Pathogenesis of opisthorchiasis and its associated CCA have been extensively reviewed [18••,28••]. Similar to other infection-associated cancer, Opisthorchis-induced CCA is a result of chronic inflammation. Several mechanisms by which O. viverrini infection may enhance cholangiocarcinogenesis have been proposed (Fig. 5). Biliary epithelial desquamation, may be due to mechanical irritation caused by the liver fluke and/or its metabolic products. However, immunopathological processes may contribute to the long standing hepatobiliary damage. With liver fluke infection, inflammation, periductal fibrosis and proliferative responses including epithelial hyperplasia, goblet cell metaplasia and adenomatous hyperplasia may represent predisposing lesions that enhance susceptibility of DNA to carcinogens. Several N-nitroso compounds and their precursors occur at low levels in fermented food such as preserved mud fish paste, pla-ra that is a common food additive in Northeast Thailand. Moreover, endogenous nitrosation caused by Opisthorchis infection and inflammation has been observed in animals and humans. Both exogenous and in situ nitrosamine formation may lead to DNA alkylation and deamination in predisposed and inflamed tissues [18••]. Moreover, excess NO and other reactive oxygen intermediates produced by inflammatory cells during infection might exert direct cytotoxic and mutagenic effects and increased cell proliferation. Interestingly, diffuse oxidative DNA damage (8-nitroguanine and 8-oxodG) in biliary epithelium of hamsters infected with O. viverrini has been reported [36••,37], and moreover, that repeated infections with the liver fluke result in enhanced biliary DNA damage [38••]. With the less apoptosis of the infected biliary epithelium, after several successions of replication, genetic alterations may become fixed which can lead to malignant transformation [18••].

Figure 5.

Figure 5

Proposed mechanisms of Opisthorchis induced cholangiocarcinoma. The liver fluke induces damage to the bile duct tissue at least by 2 pathways; mechanical (by parasite sucker/excretory-secretory products) and immunopathology to parasite antigens.
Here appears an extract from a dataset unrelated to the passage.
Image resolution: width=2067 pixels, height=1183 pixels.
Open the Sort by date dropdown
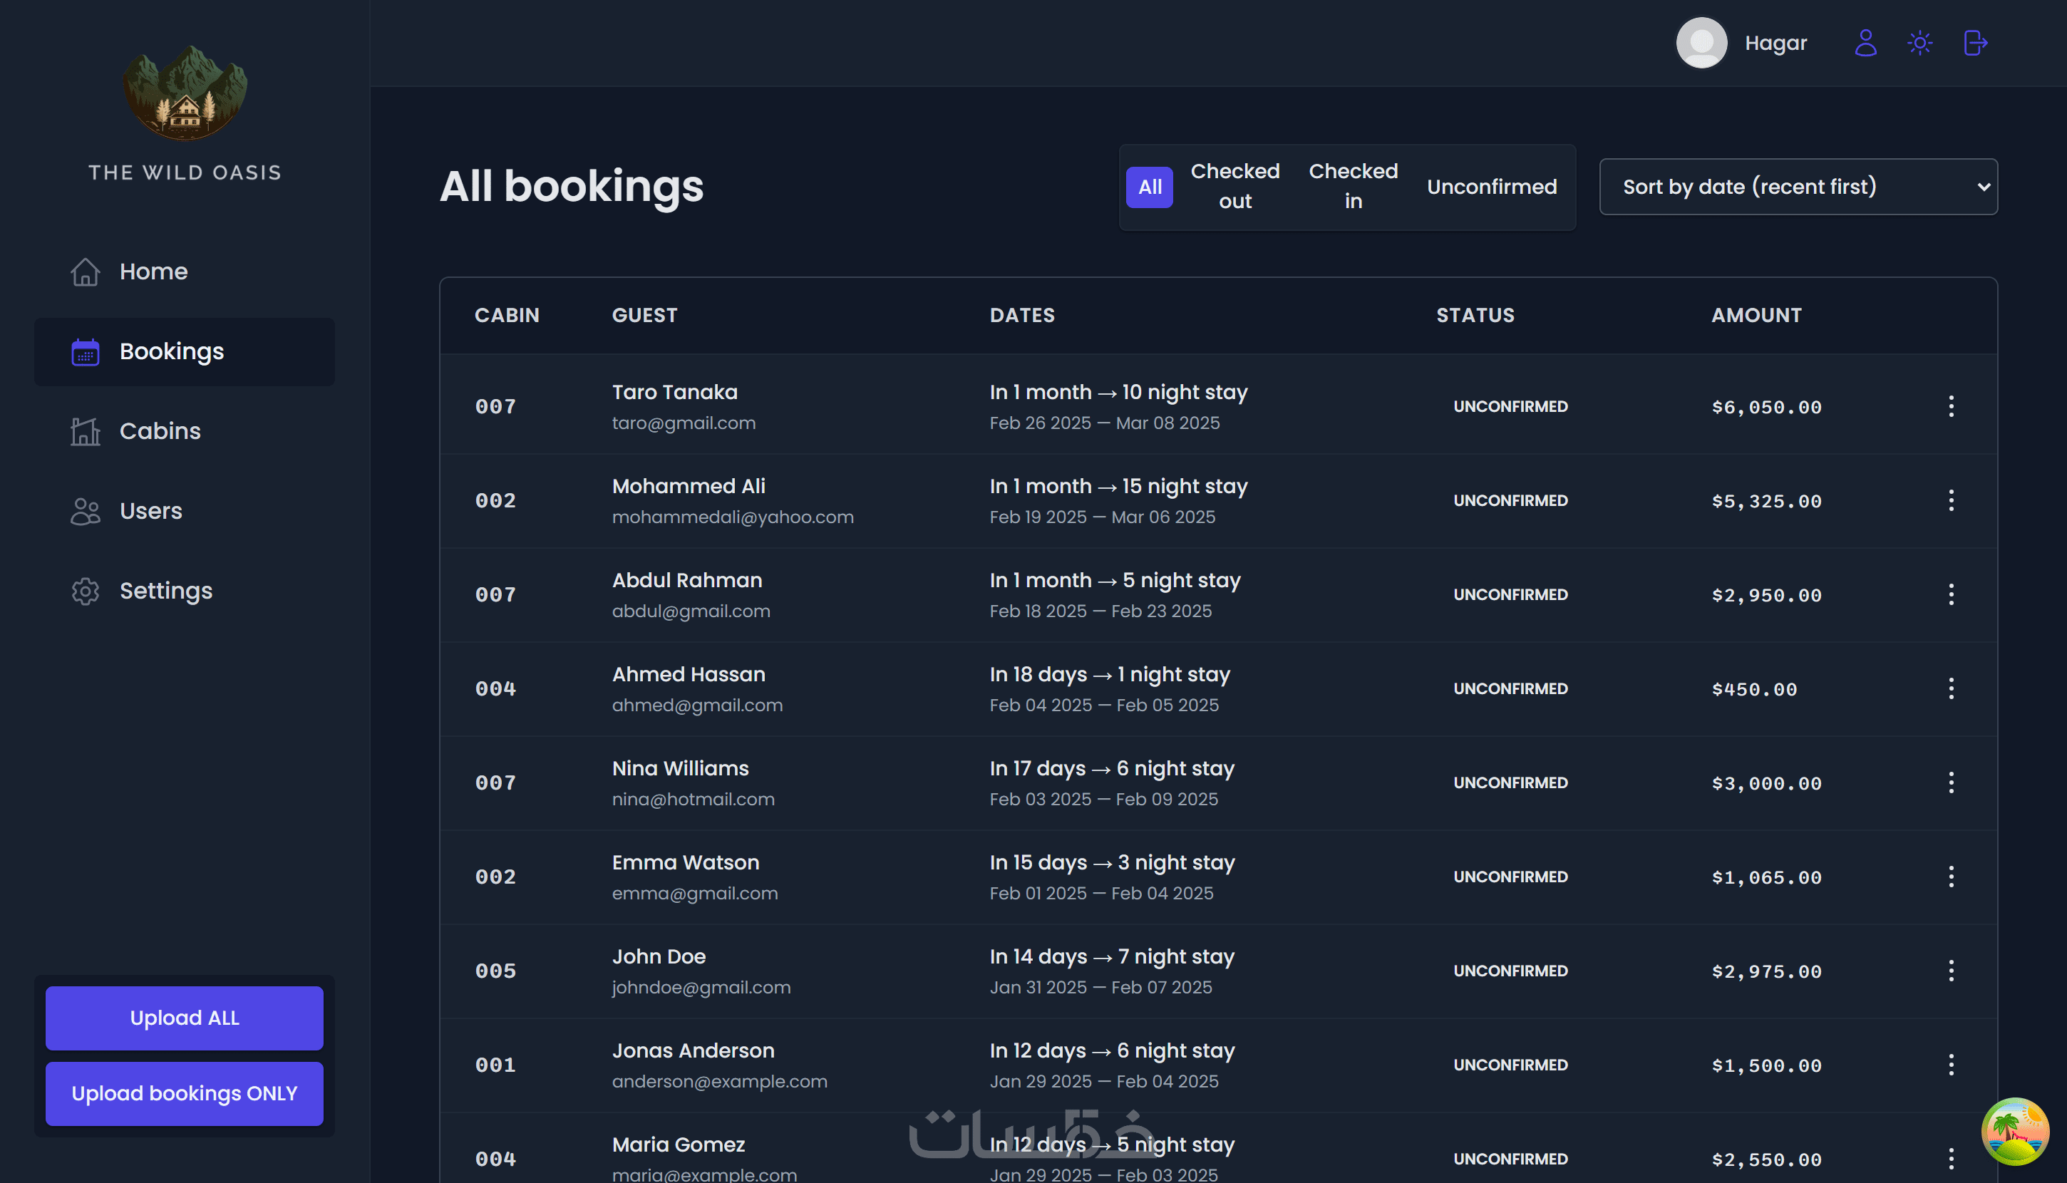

Inflammation induced oxidative DNA damage occurs in concurrent with biliary epithelial proliferation driving by parasite molecules. Damaged DNA/genes after successive replication became fixed lead to malignant transformation.

Conclusion

Thailand has been reported the highest incidence of CCA in the world until nowadays because of the key risk factor, the liver fluke O. viverrini, is still endemic. Therefore, the best way to reduce or even eliminate the burden of disease attributable to the parasite is to stop the infection immediately, i.e. mass anthelmintic therapy- could be targeted to the infected individuals in particular along with intensive health education. In addition, we anticipate that new research endeavors focusing on mechanisms of host immune/inflammatory responses which induce DNA damage, including their polymorphisms, would lead the way towards elucidation of the links between O. viverrini infection and CCA and identification of high risk population.

Acknowledgments

We gratefully acknowledge support from the Thailand Research Fund (TRF grant no. BRG4580016) and the NIH-NIAID (award number 1UO1 AI065871).